Regularization (Constraints)

Regularization (Constraints)#

This section focuses on the regularization functions, or model constraints, that can inject “geological knowledge” into the inversion process. More specifically, this section covers the weighted least-squares regularization functions. Readers are invited to visit the following sections for more advanced options

Least-squares regularization#

The conventional L2-norm regularization function imposes constraints based on least-squares measures, either of the model and/or its spatial gradients.

For 3D inverse problems, the full regularization function contains 4 terms: one for the reference model and three terms for the smoothness measures along the three Cartesian axes. We can express these various constraints as

\[ \phi_m = \sum_{i = s,x,y,z} \| \mathbf{W}_i f_i(\mathbf{m}) \|_2^2 \]

Weighting matrices \(\mathbf{W}_i\) are added to each function to scale the constraints among each other. While often referred to as an unconstrained inversion, one could argue that the conventional least-squares regularization does still incorporate first-degree information about the geological background, at least in the form of physical property distribution. The following sections provide details on each element of the regularization.

Model smallness (reference)#

In the seminal work of Tikhonov et al. [TASY95], the function \(f(\mathbf{m})\) simply measures the deviation between the inversion model from a reference value

\[ \mathbf{f}_s = \mathbf{m} - \mathbf{m}_{ref} \]

where \(\mathbf{m}_{ref}\) is a reference model. This function tries to keep the model “small”, in terms of deviation from the reference values. The reference model can vary in complexity, from a constant background value to a full 3D geological representation of the physical property.

ref_model

Model smoothness (gradients)#

A second set of terms can be added to the regularization function to apply constraints on the model gradients, or the roughness, of the solution. Following the notation used in Li. and Oldenburg [LiO98],

\[ \mathbf{f}_i = \mathbf{G}_i (\mathbf{m} - \mathbf{m}_{ref}), \]

where \(\mathbf{G}_i\) is a finite difference operator that measures the gradient of the model \(\mathbf{m}\) along one of the Cartesian directions. Three functions are needed to calculate the model gradients along the Easting (\(f_x\)), Northing (\(f_y\)) and vertical (\(f_z\)) directions. These functions enforce the model to remain smooth, as large gradients (sharp contrasts) are penalized strongly.

Weights#

The diagonal weighting matrices \(\mathbf{W}_i\) are made up of default and user-defined weights

\[ \mathbf{W}_i = diag(\mathbf{w}_h * \mathbf{w}_s * \mathbf{w}_u) \]

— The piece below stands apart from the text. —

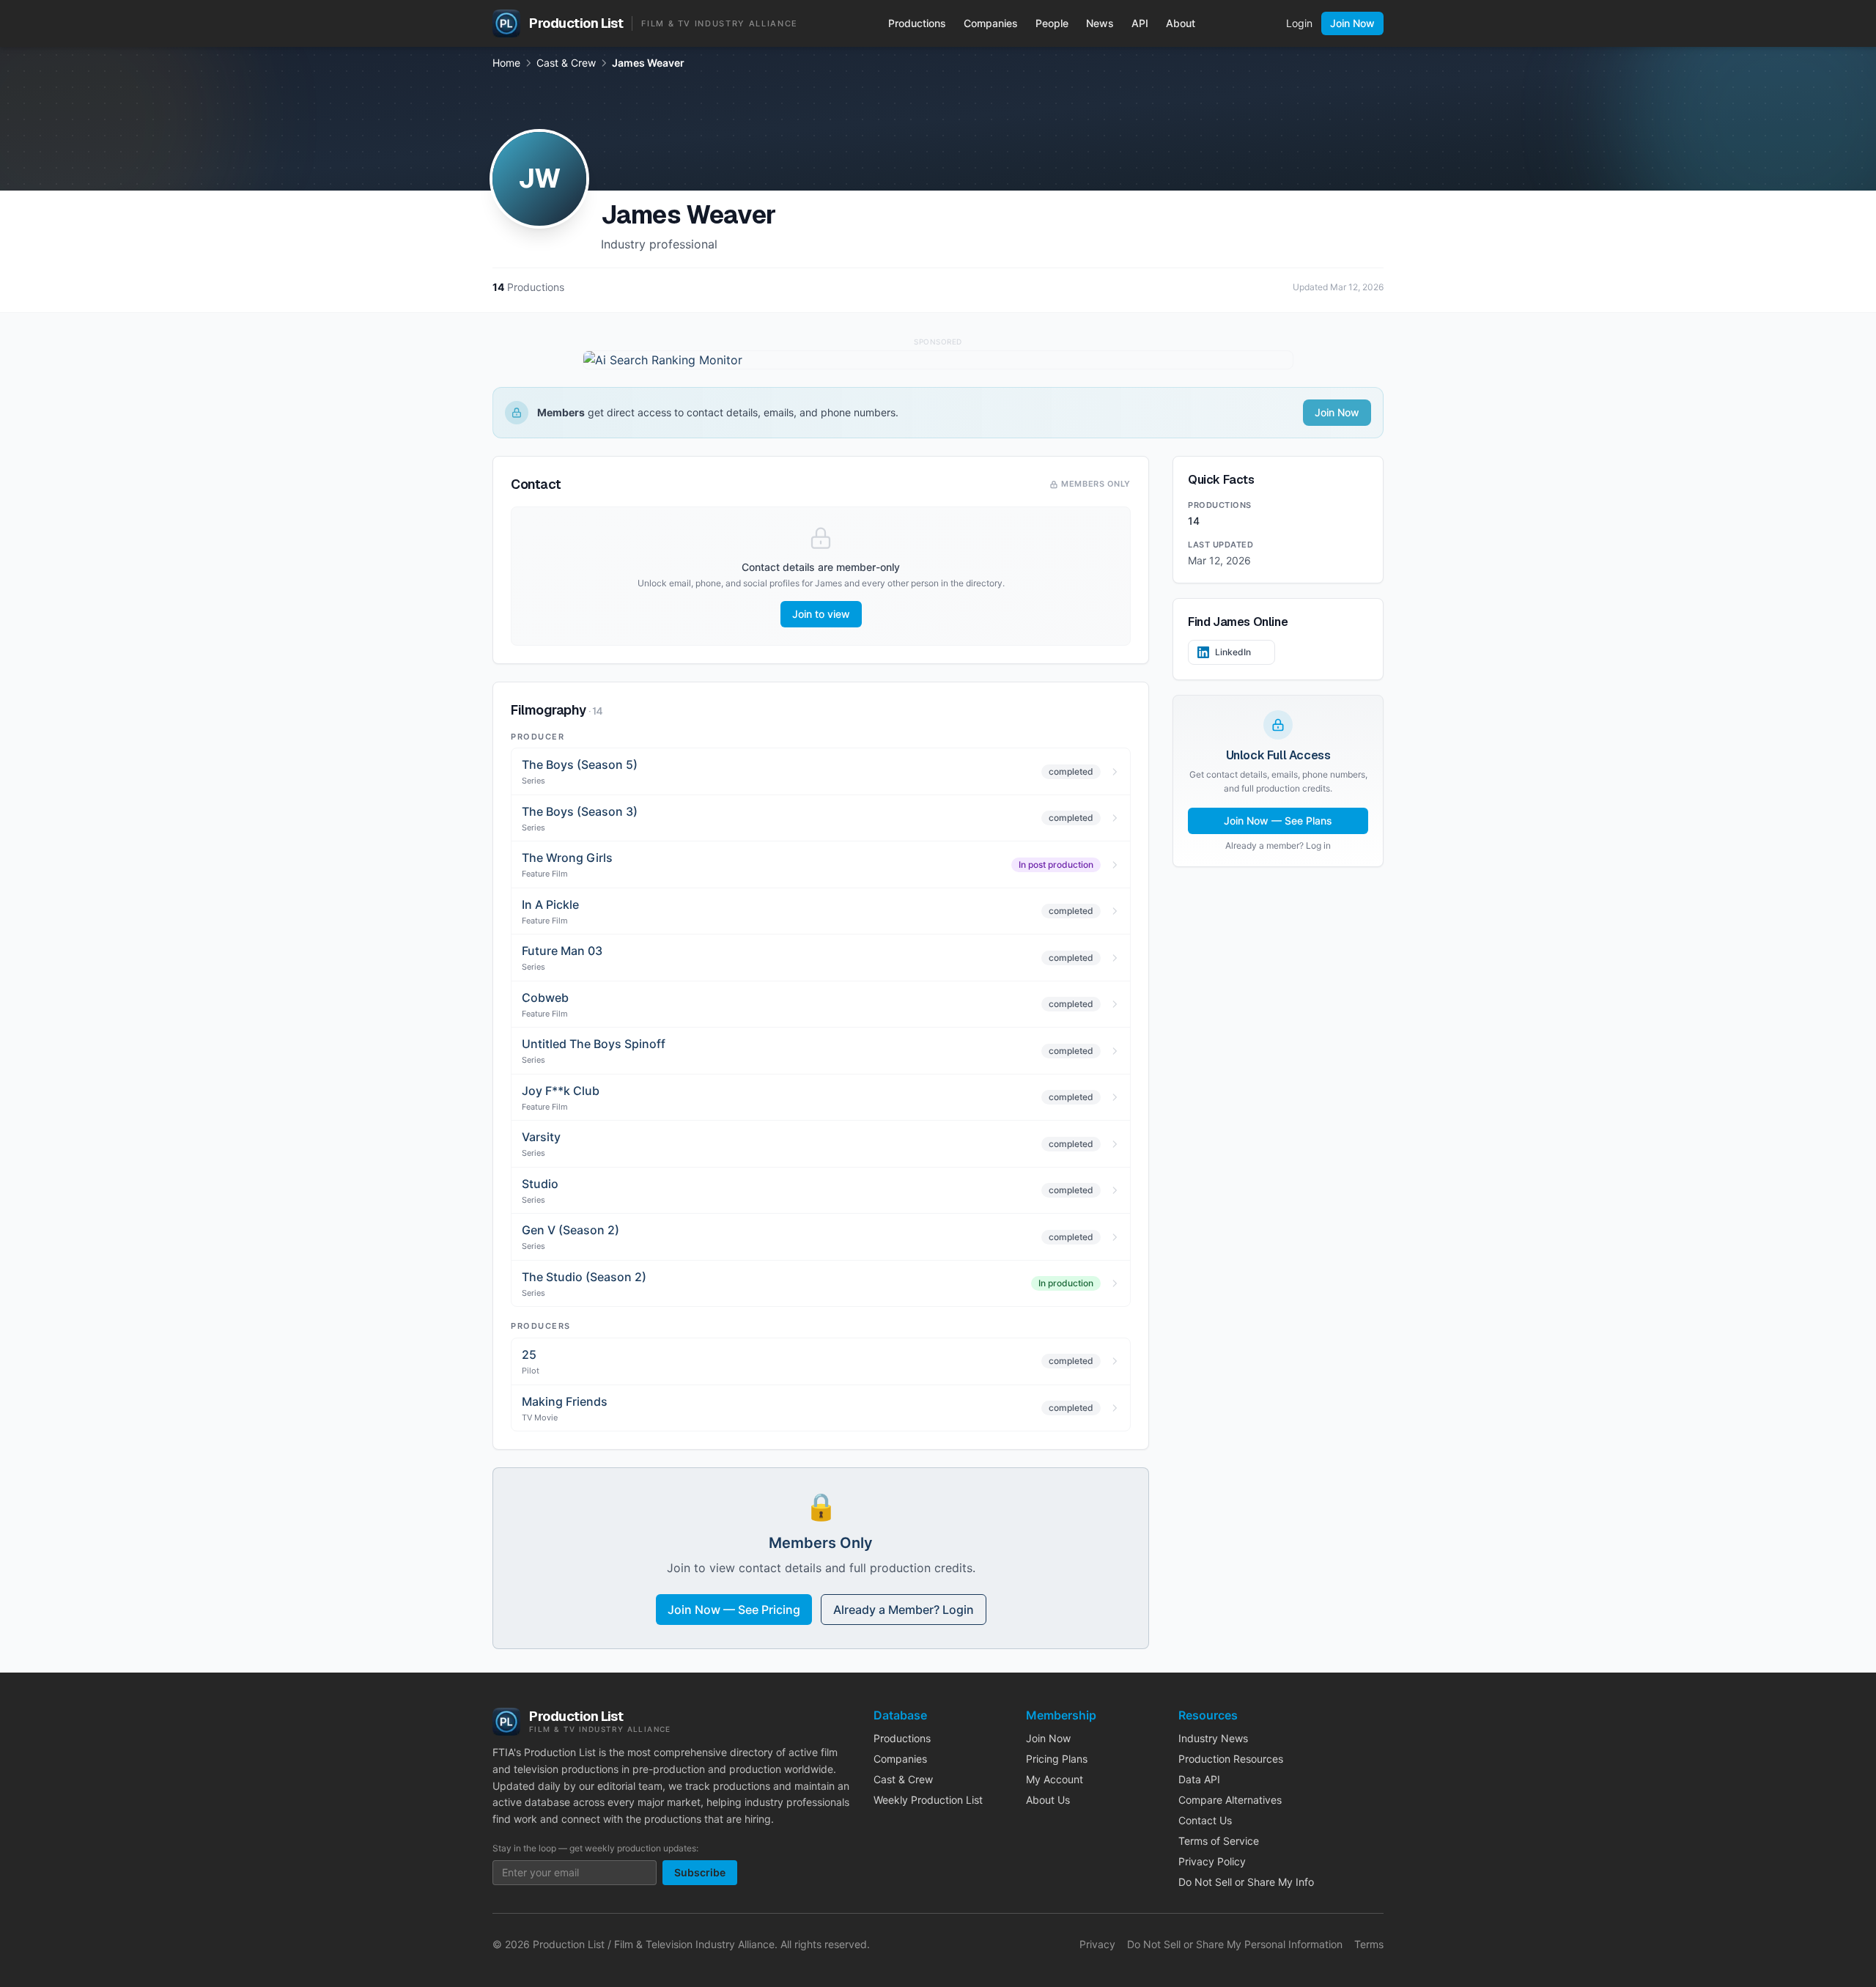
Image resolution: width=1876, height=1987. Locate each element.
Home (506, 62)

User-defined weights (\(\mathbf{w}_u\))#

User-defined weights can be tuned to emphasize the contribution of a particular function. This can be done globally, as a constant, or locally on a cell-by-cell basis. Weights may reflect variable degrees of confidence in the reference geological model (e.g. high near the surface, low at depth), or to accentuate specific trends in the model.

reg_alphas

Sensitivity-based weights (\(\mathbf{w}_s\))#

Sensitivity-based weights are computed as the sum-squares the rows of the sensitivities

\[ \mathbf{w}_s = [\sum_{i=1}^{N} \mathbf{J}_{ij}^2 + \epsilon ]^{1/4} \;, \]

where \(\mathbf{J}\) are the sensitivities (Jacobian) of the forward problem. The weighting attempts to compensate for the strong influence of the misfit function near the receiver locations, which would favour a model with high complexity near the surface. A small constant \(\epsilon\) is added to threshold the weights in regions of extremely low sensitivity.

Dimensionality scaling (\(\mathbf{w}_h\))#

Dimensionality scaling is applied to the gradient terms \(\phi_{i=(x,y,z)}\) as constants to account for length scales in the smoothness terms

\[ \mathbf{w}_{hi} = h_i \]

where \(h\) is defined by the smallest cell dimension in each dimension \(i=x,y,z\). This default scaling brings the smallness and smoothness terms to be dimensionally equivalent, which would otherwise be

\[ dim\; \phi_s = [m]^2, \; dim\; \phi_x = \frac{[m]^2}{[h]^2} \]